I, personally, did not know about the way we treat intl comp on the calculator because I do not work in people ops. I found it useful new information.

1 comments

Thank you. I understand. I know PR is difficult and I really value the candor. I am very concerned personally about what Gitlab represents for my industry, but if you are all willing to speak directly to challenges on it that goes a very long way. I hope you can understand also why people have these concerns.

It seems to me that the reverse of your policy would be best for the world. If you free people to move, they can choose community, friends, family, politics over being tied to a single geographic location where most of the activity is. This would help with availability of technologists in many disadvantaged locales, and would provide an influx of taxable income and consumer spending locally. This should have the ultimate effect of improving economic conditions in depressed areas, and when that happens you can actually come back and reduce everyone's wages across all locales because the economy is healthier and more robust.

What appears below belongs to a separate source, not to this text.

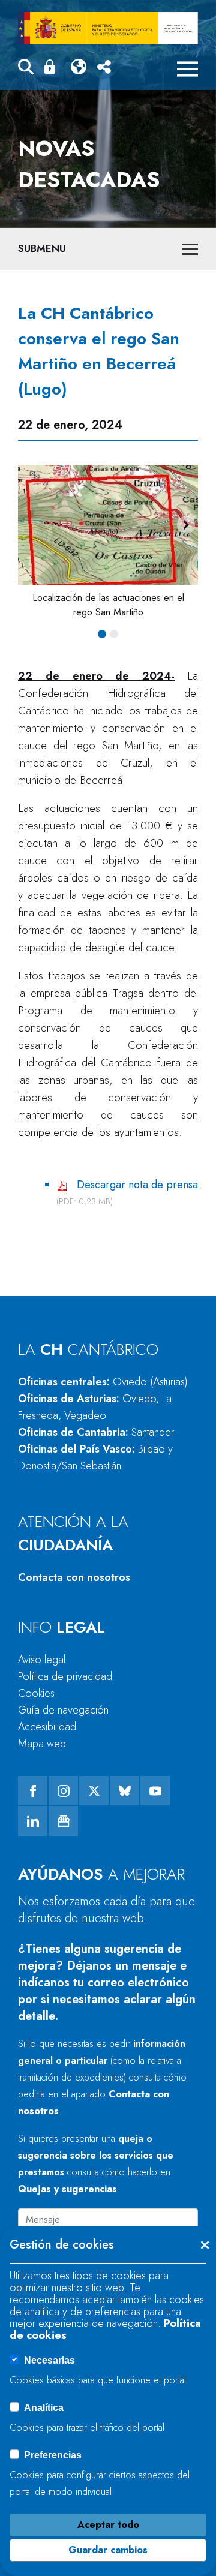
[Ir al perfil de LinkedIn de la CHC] (32, 1821)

It works out for the owners too in the end, if they take a long enough view.

> If you free people to move

I guess it depends on your perspective whether this is the case. With the current policy, if the implementation works, GitLab employees should be free to move anywhere without sacrificing anything in terms of living conditions. If you live somewhere with low costs of living, you can move to your community in an area with higher costs of living, without noticing in the amount of things you can purchase. The same holds true when you move to an area with lower costs of living, but of course, you'd get paid less.